If you could create such a model, you'd become very rich of course if you put your money where your mouth is and you are correct. These type of contrarian investors exist (i.e. black swan investors). The problem is that their funds lose money every year, year over year, and people think they are crazy until some unforseen crisis hits and they become "prescient" all of the sudden.

In game theory there is more and more research pointing towards ambiguity and how people deal with that. Ambiguity is defined as sourced of probability which are generally unknown but people still prefer one over the other. A well known example is the Ellsberg paradox [0]. In this paradox there are two turns, one contains 50 red and 50 black balls and the other contains 100 balls of unknown proportion of red/black.
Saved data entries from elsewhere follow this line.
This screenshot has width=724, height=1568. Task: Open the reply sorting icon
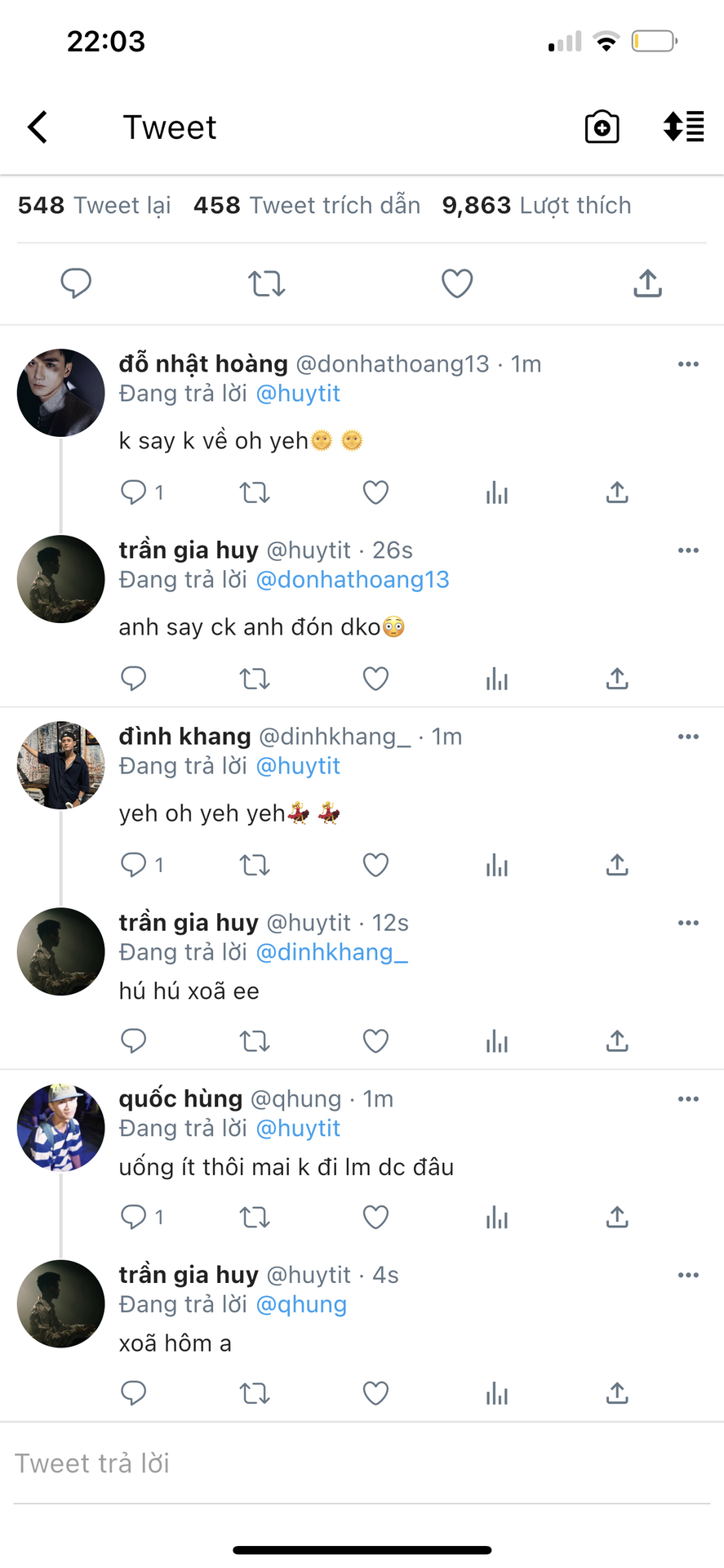pos(683,127)
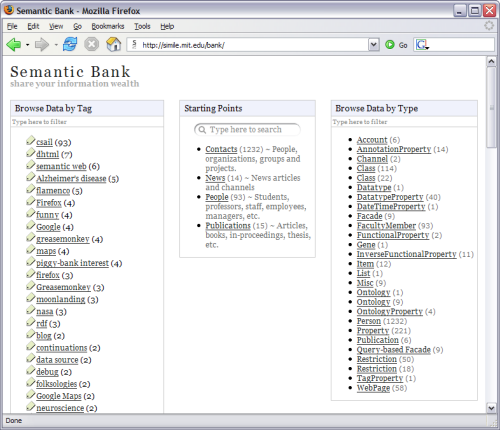
Task: Click the green Back arrow button
Action: tap(13, 44)
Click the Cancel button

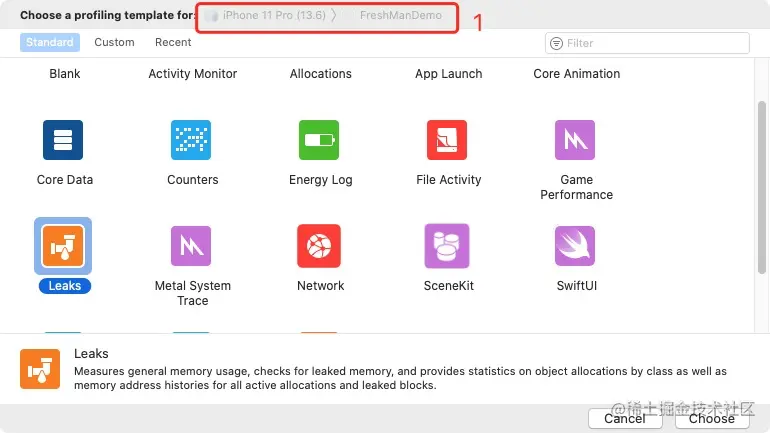pos(625,418)
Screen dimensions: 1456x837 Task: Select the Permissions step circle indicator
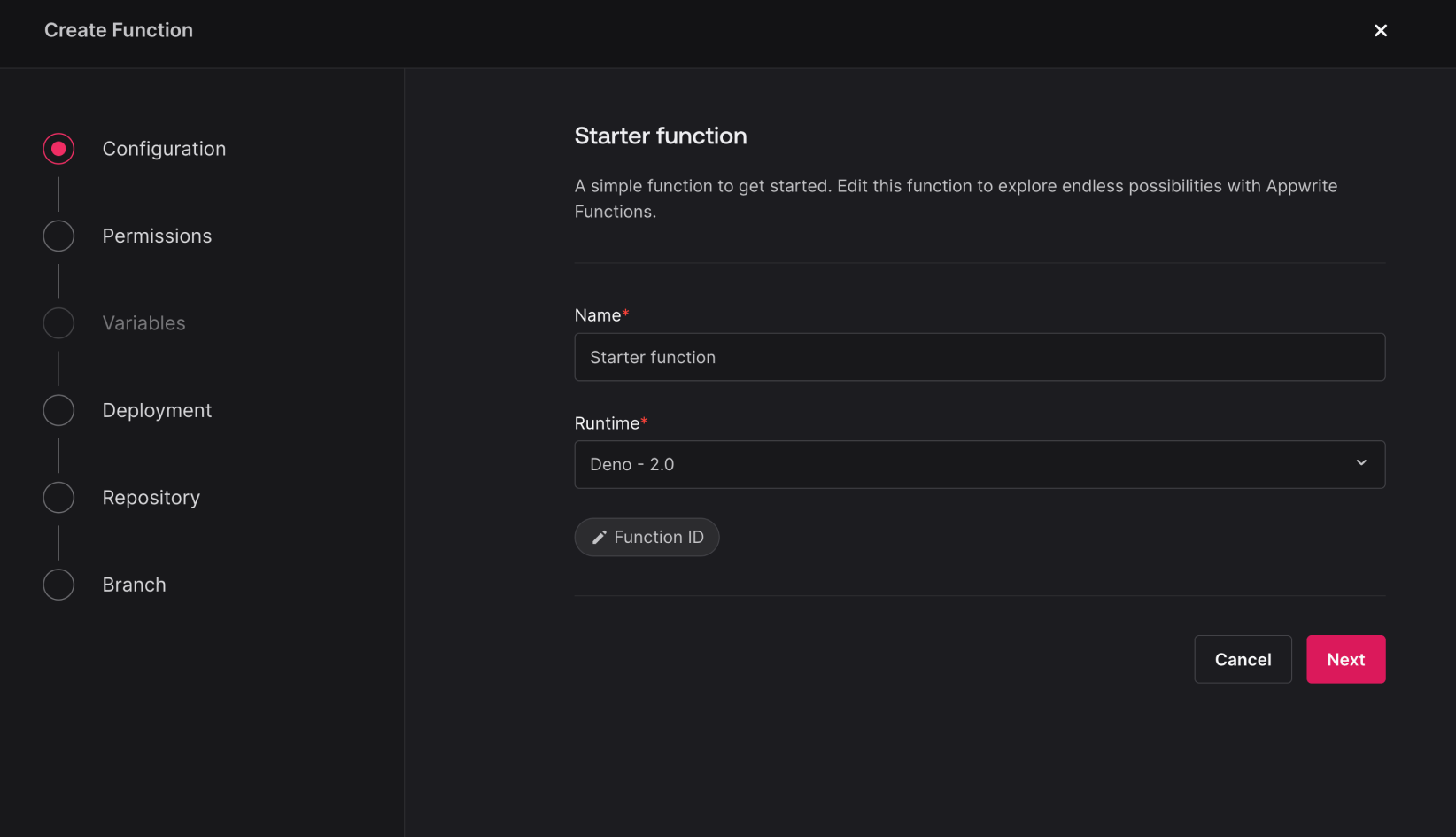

People often prefer to bet on the known urn (even on complmentary bets) leading to probabilistic contradictions (i.e. probabilities stop summing to one)

There's also a lot of research on behavioral finance and in particular behavioral macro, these models show that even with only a small number of heterogenous agents you can create chaotic models ...
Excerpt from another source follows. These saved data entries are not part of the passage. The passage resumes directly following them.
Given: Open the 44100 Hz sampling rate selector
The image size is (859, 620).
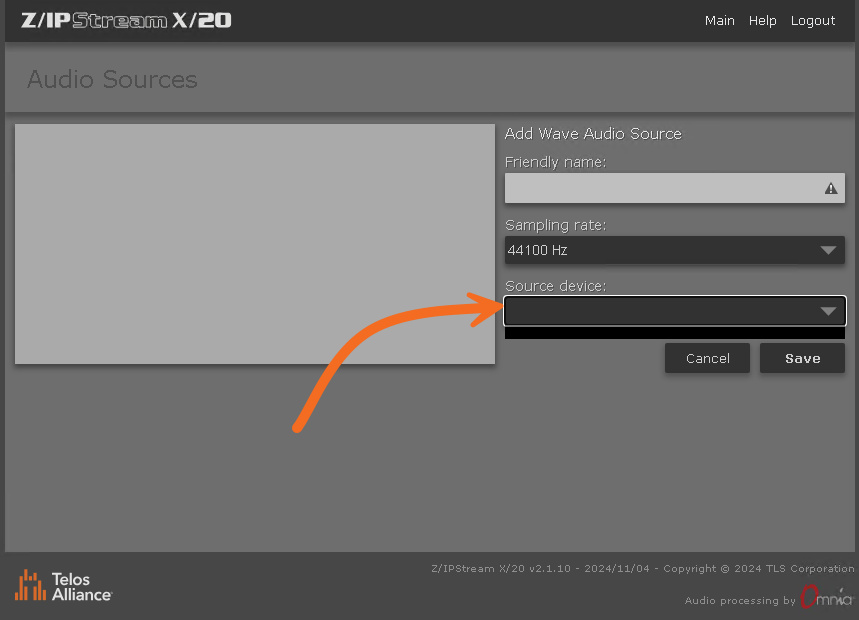Looking at the screenshot, I should pyautogui.click(x=674, y=250).
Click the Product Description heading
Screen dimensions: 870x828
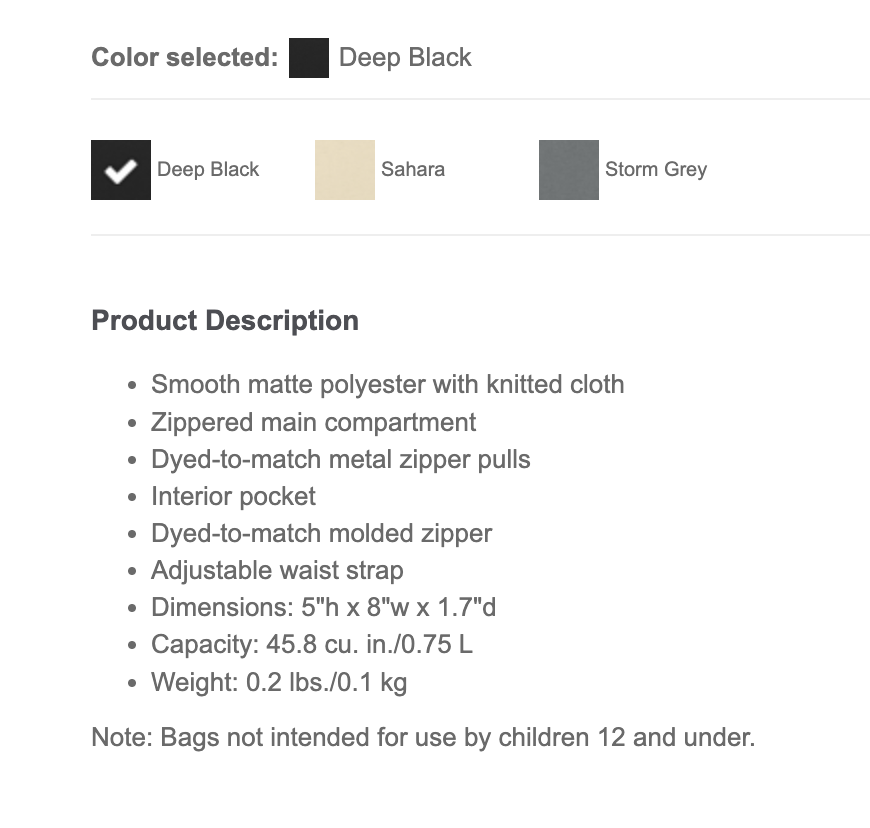224,320
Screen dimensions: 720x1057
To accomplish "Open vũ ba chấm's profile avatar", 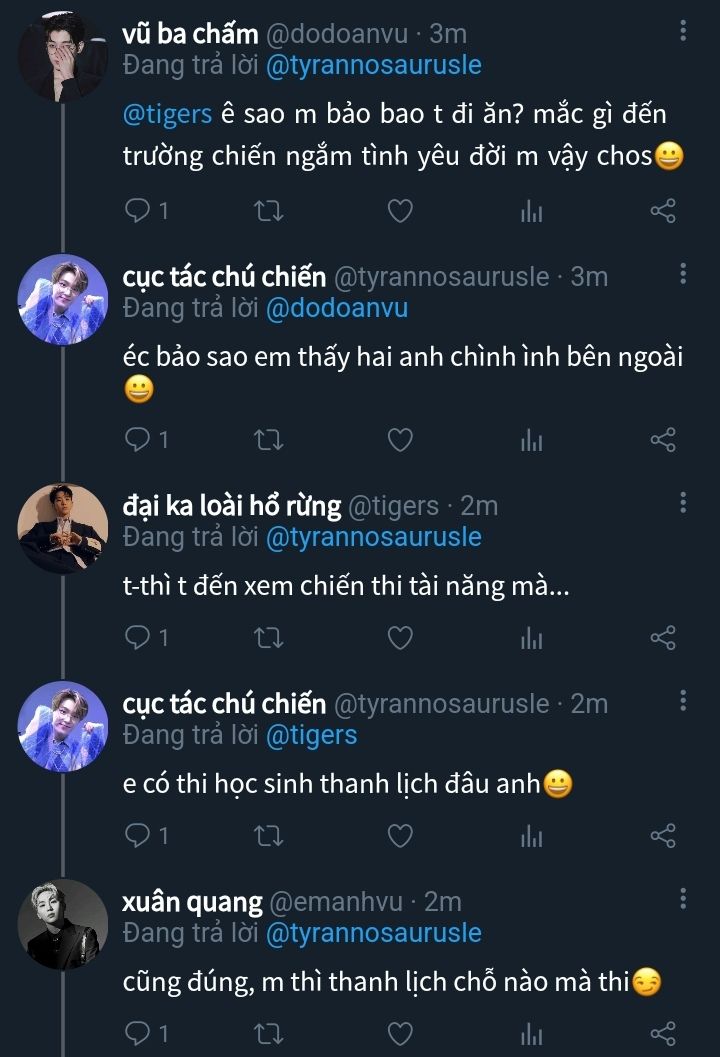I will [64, 56].
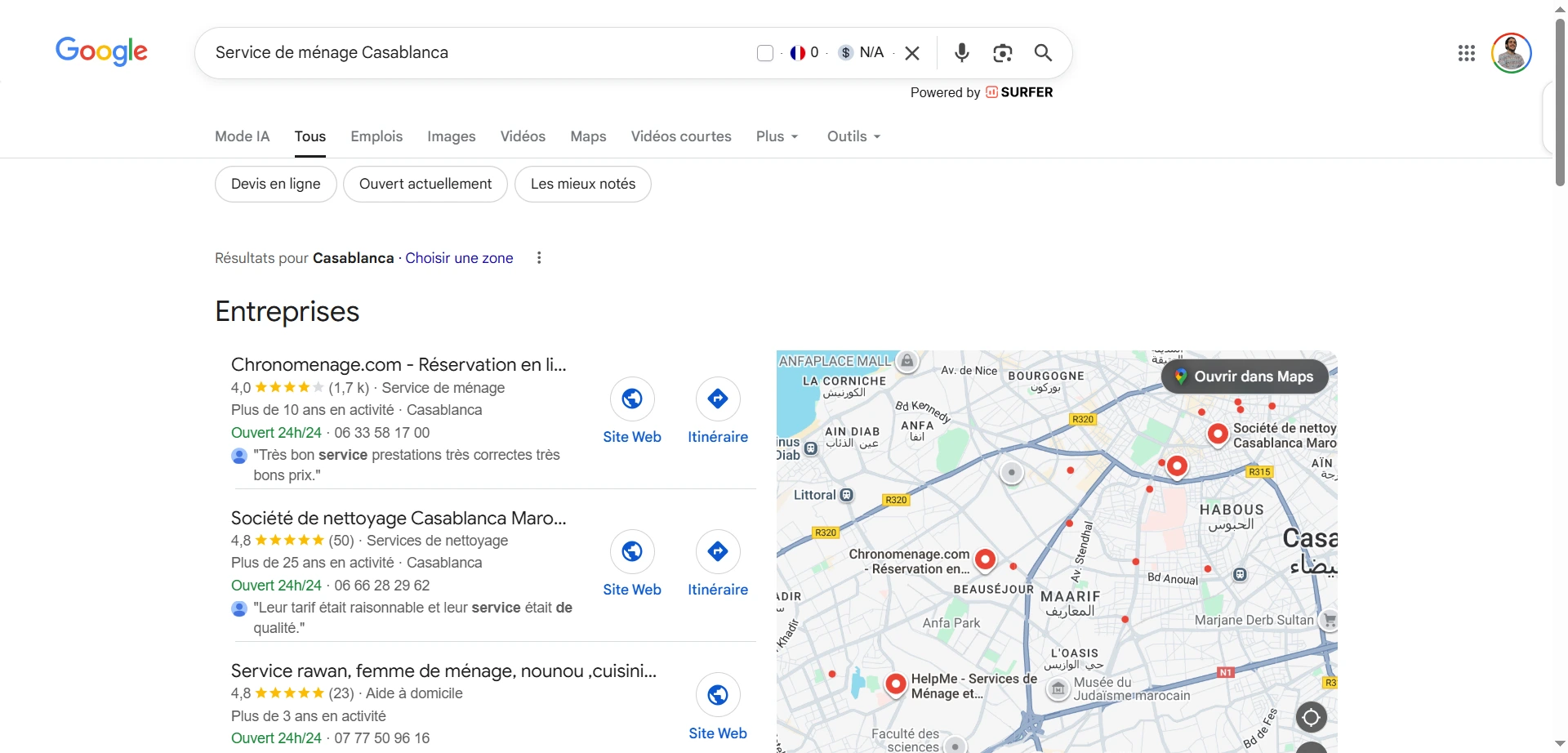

The point I'm trying to make is that we, as economists create models, based on certain assumptions, that seem to work well, until they don't.

[0] https://en.wikipedia.org/wiki/Ellsberg_paradox


Why trust expertise as such? If an expert can't give a convincing argument for their claims, why believe them?


> If an expert can't give a convincing argument for their claims, why believe them?

IME, there's weak correlation between an expert's persuasiveness to a non-expert on one hand and the truth on the other hand:

* As an expert in my field, I could convince non-experts of almost anything; they have no idea what I'm talking about: Is it true? Have I omitted key things? Twisted other things? I wouldn't do that, but I've seen others do it. As an example we're all familiar with, U.S. intelligence officials have said, 'we're only collecting metadata about U.S. citizens, not content, so don't worry'. Obviously these experts knew that bulk collection of metadata is just as invasive as content, but it convinced the non-experts who don't understand that.

* In fields in which I'm non-expert, I used to think I could evaluate expert claims based on their persuasiveness. I was wrong - I was a mark, a sucker; I was the kind of person that propagandists, experts in persuasion, count on; my overestimation of my own powers, my ego, was my weakness. Eventually I observed a pattern: Later, when more facts came out or I knew more, what had been persuasive was actually BS. And a key point: It hadn't become wrong; it was always wrong and I had been conned by it. And what about those situations where I just never learned I was wrong, and the con continued indefinitely? In fields where I read a variety of experts and have some minor sophistication, I've learned that newspaper op-eds, which many find persuasive (people love to send them to me to read) are not infrequently dogs-t piled on a foundation of horses-t, with a few grains of truth sprinkled on top.

IME, the general wisdom that most people gain through years of painful experience is that persuasiveness has a small place, but far more you need to learn who to trust with what, who not to, and how to tell the difference. That's the only solution.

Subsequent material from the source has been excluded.